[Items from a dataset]

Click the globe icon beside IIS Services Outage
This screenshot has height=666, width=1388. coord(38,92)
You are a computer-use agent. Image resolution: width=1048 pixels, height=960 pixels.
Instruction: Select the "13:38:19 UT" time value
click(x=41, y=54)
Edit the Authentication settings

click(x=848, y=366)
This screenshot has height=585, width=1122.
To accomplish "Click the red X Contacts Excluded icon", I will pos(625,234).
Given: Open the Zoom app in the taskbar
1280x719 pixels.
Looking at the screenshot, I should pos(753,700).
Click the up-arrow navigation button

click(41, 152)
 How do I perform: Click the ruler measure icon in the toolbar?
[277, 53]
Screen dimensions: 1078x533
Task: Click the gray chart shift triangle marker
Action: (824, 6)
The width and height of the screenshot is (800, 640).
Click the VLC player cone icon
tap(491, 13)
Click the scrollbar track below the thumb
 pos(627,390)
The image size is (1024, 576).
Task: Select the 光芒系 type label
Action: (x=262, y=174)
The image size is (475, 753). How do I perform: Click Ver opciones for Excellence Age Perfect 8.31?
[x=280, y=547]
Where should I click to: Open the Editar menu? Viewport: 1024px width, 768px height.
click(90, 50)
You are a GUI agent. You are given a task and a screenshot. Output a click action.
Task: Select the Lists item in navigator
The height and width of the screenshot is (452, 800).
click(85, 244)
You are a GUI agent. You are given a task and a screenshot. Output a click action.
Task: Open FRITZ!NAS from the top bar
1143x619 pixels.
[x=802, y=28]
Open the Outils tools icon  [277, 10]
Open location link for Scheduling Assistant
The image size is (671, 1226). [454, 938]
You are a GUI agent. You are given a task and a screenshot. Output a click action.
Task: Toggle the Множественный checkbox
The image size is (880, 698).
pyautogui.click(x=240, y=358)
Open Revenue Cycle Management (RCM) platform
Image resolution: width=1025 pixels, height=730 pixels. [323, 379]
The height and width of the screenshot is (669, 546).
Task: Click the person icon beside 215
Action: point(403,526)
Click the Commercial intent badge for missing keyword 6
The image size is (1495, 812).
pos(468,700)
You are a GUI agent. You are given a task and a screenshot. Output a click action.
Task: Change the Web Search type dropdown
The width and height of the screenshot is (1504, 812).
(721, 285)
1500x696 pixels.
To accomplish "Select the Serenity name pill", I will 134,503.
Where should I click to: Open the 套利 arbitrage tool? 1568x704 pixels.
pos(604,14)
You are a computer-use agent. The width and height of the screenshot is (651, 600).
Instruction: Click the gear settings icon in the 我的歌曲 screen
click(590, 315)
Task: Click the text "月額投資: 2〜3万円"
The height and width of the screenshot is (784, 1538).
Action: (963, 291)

■ WHAT IS NEEDED
Give back the lines of the data exactly as they are written, from the first line through the line containing "Open the Outils".

■ THE COMPLETED TASK
Click the globe icon beside IIS Services Outage
This screenshot has height=666, width=1388. coord(38,92)
You are a computer-use agent. Image resolution: width=1048 pixels, height=960 pixels.
Instruction: Select the "13:38:19 UT" time value
click(x=41, y=54)
Edit the Authentication settings

click(x=848, y=366)
This screenshot has height=585, width=1122.
To accomplish "Click the red X Contacts Excluded icon", I will pos(625,234).
Given: Open the Zoom app in the taskbar
1280x719 pixels.
Looking at the screenshot, I should pos(753,700).
Click the up-arrow navigation button

click(41, 152)
 How do I perform: Click the ruler measure icon in the toolbar?
[277, 53]
Screen dimensions: 1078x533
Task: Click the gray chart shift triangle marker
Action: (824, 6)
The width and height of the screenshot is (800, 640).
Click the VLC player cone icon
tap(491, 13)
Click the scrollbar track below the thumb
 pos(627,390)
The image size is (1024, 576).
Task: Select the 光芒系 type label
Action: (x=262, y=174)
The image size is (475, 753). How do I perform: Click Ver opciones for Excellence Age Perfect 8.31?
[x=280, y=547]
Where should I click to: Open the Editar menu? Viewport: 1024px width, 768px height.
click(90, 50)
You are a GUI agent. You are given a task and a screenshot. Output a click action.
Task: Select the Lists item in navigator
The height and width of the screenshot is (452, 800).
click(85, 244)
You are a GUI agent. You are given a task and a screenshot. Output a click action.
Task: Open FRITZ!NAS from the top bar
1143x619 pixels.
[x=802, y=28]
Open the Outils tools icon  [277, 10]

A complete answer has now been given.